[Source material]

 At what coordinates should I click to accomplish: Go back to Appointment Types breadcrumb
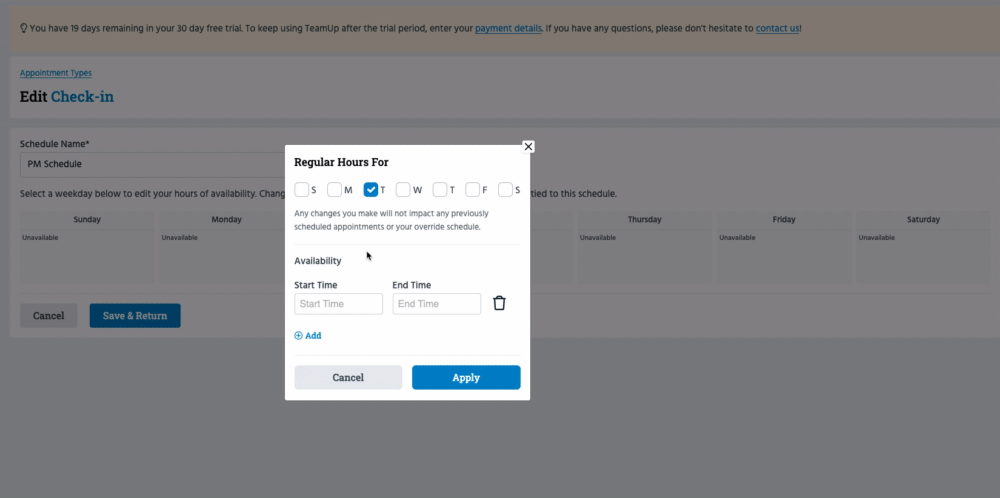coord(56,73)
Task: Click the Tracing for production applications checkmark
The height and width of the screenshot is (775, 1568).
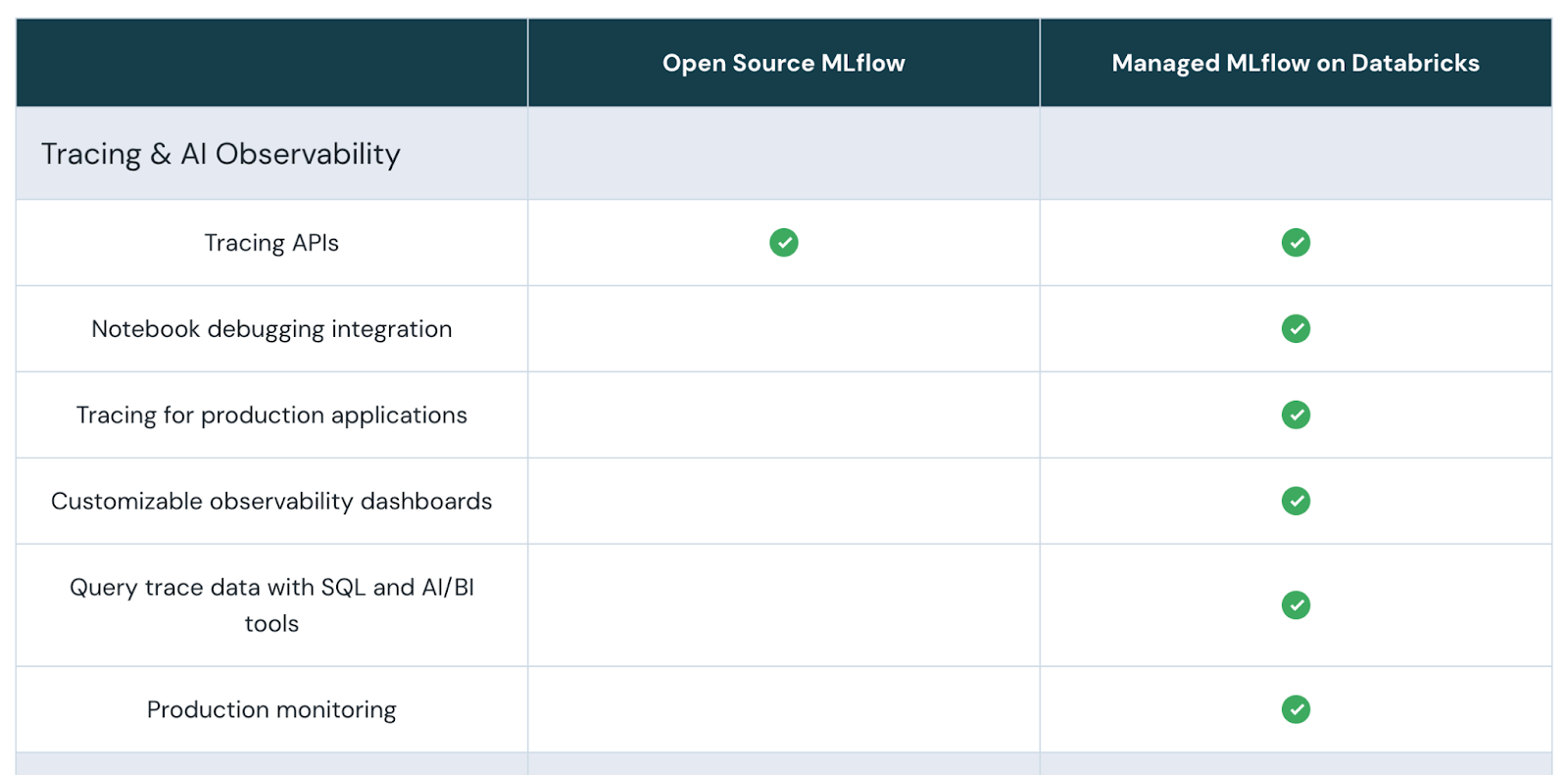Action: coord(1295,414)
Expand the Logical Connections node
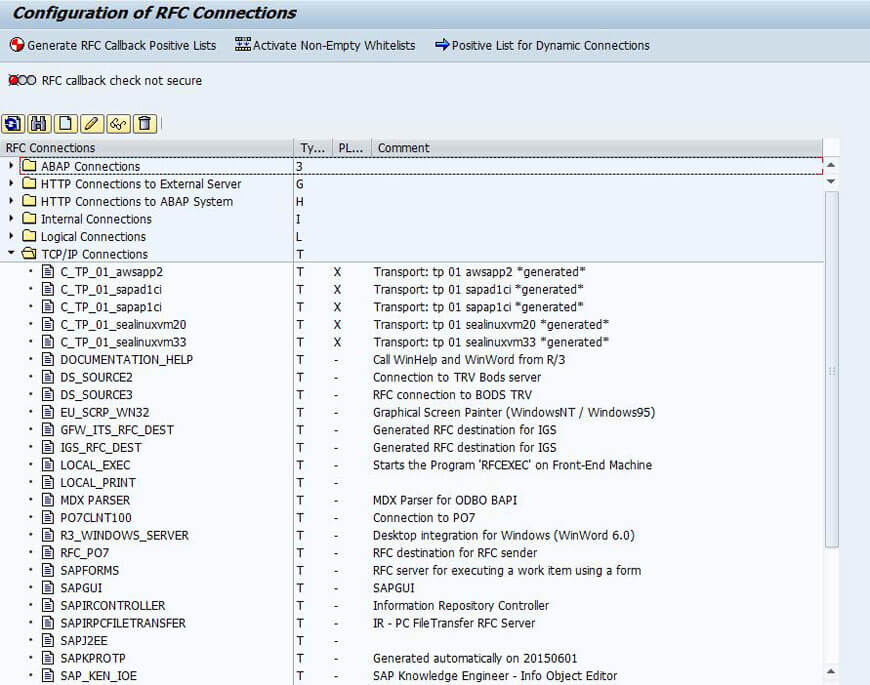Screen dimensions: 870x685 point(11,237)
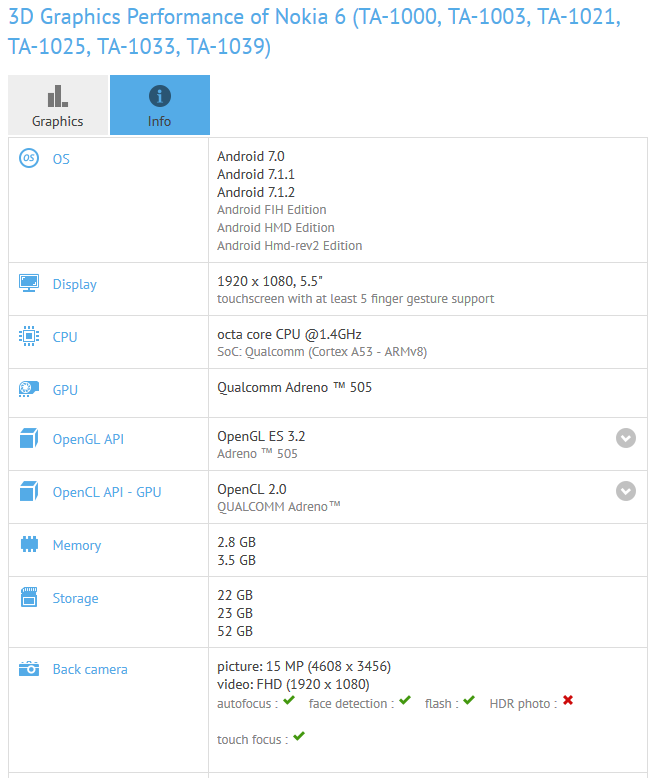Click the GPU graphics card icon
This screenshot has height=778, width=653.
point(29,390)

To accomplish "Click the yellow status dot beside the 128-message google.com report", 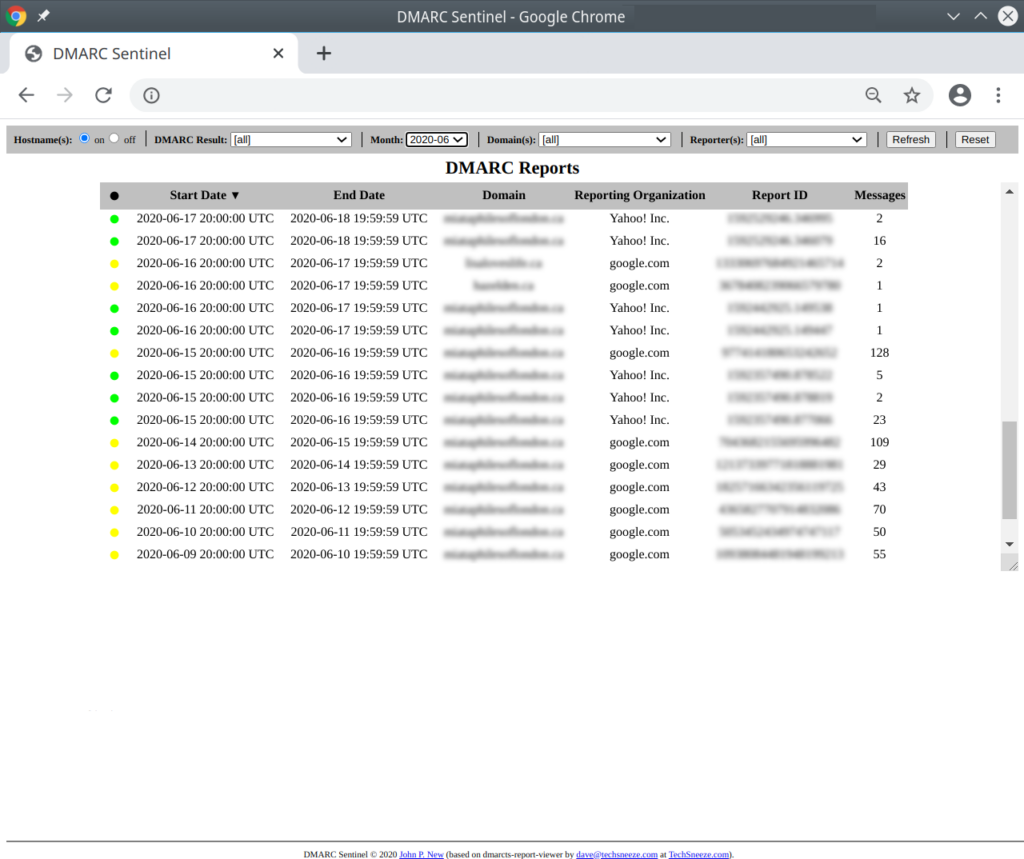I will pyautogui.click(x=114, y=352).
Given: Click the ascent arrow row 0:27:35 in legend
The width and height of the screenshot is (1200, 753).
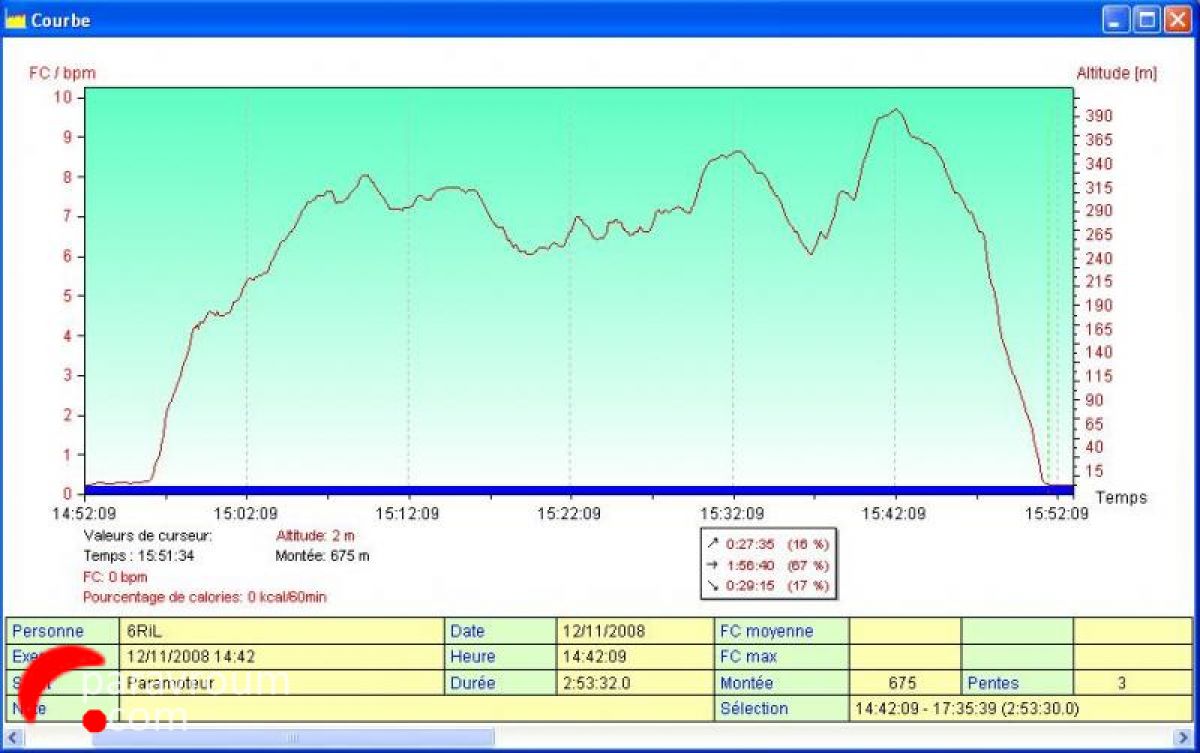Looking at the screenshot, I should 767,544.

[/Source material]

**Task to complete:** The answer should consist only of the lines from the line with "The width and" through the last line of the data, repeated exactly; pictures stay out.

**Result below:**
The width and height of the screenshot is (1200, 753).
Looking at the screenshot, I should 767,544.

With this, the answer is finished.